Is this the kind of learning our retainees experienced? Did we do enough? Did they get the best instruction and intervention along the way? Did we teach them to read for comprehension? Did we involve the necessary support personnel? Did we form relationships with the students and their families? Can we ever do enough? I guess when our graduation rate is in the 95%-100% range instead of only 79%, then perhaps I’ll be satisfied. The problem for me is that they’re not statistics, they’re kids who I know, and I also know they’re much better off entering the world with a diploma.

Hooked on learning

I think this blogging gig is actually leading to meaningful conversations about education. Face to face conversations. I’m running into teachers and students in the hallway who have read a blog post and then want to talk about it. This is much different than the casual, “how’s it going?” conversations that normally take place. They are a meaningful dialogue where both professionals and students are reading, reflecting, and responding.

Blogging may just lead to a professional learning community where we talk more about our ideas on education than the lack of toner in the printers. Even on a bad day at work, when I’m inundated with tasks that seem mundane or meaningless, I feel energized by what I read. I’m reminded, every day, of what’s important in education. 

I’m encouraged and uplifted by the meaningful conversations taking place in the hallways, on-line on blogs, through email, and in my community. I truly hope that this continues to grow, that we’ll really think about what’s important in G-town and more important, that we’ll talk about it. All the petty little things that people find to complain about may actually give way to a much higher ground. I’m seeing it and I’m believing it. I’m also energized by it and will be a better principal because of everything that my readers and other bloggers teach me. Yeah, I’m totally hooked.

 

Encore

When I think about our encore subjects, or specials as some districts call them, I think my expectations are greater in some ways than for the core subjects. After all, teachers of encore subjects don’t have to worry about the Regents exams and they aren’t scrutinized in the K-12 analysis of data. So why would my expectations be greater?

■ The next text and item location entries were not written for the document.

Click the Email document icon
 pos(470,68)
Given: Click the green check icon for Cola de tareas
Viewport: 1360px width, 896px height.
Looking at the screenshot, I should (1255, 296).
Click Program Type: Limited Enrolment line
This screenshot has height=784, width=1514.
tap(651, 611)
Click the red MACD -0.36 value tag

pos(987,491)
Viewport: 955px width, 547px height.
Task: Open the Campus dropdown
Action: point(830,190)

For many children, this is the only place that they can excel. For a student who doesn’t fit the traditional mold of a successful learner, physical education, art, music, technology, and home & careers may be the only place the student finds success. This makes the child’s experience in those classes critical. As I’ve written here before, we have to connect with our students in ways that make coming to school important to them and the “specials” are a great way to make that happen.

As teachers and parents talk about high expectations, let’s remember to include these encore subjects. But let’s remember them as the place where students have an opportunity to create, to enjoy, to appreciate, to move, and to love learning. The encore subjects, above all, should allow children to follow their passions and to enjoy school. I have high expectations for them because they afford the diversity of learning that I so long for in our schools.

Thank you to the wonderful, caring teachers working so hard in these subjects. As staff development efforts continue to focus on data analysis in the core subjects, never forget how important your role is for our children. Finding success with you may just motivate students to keep working on those math problems and journal entries. Let them love what they do with you.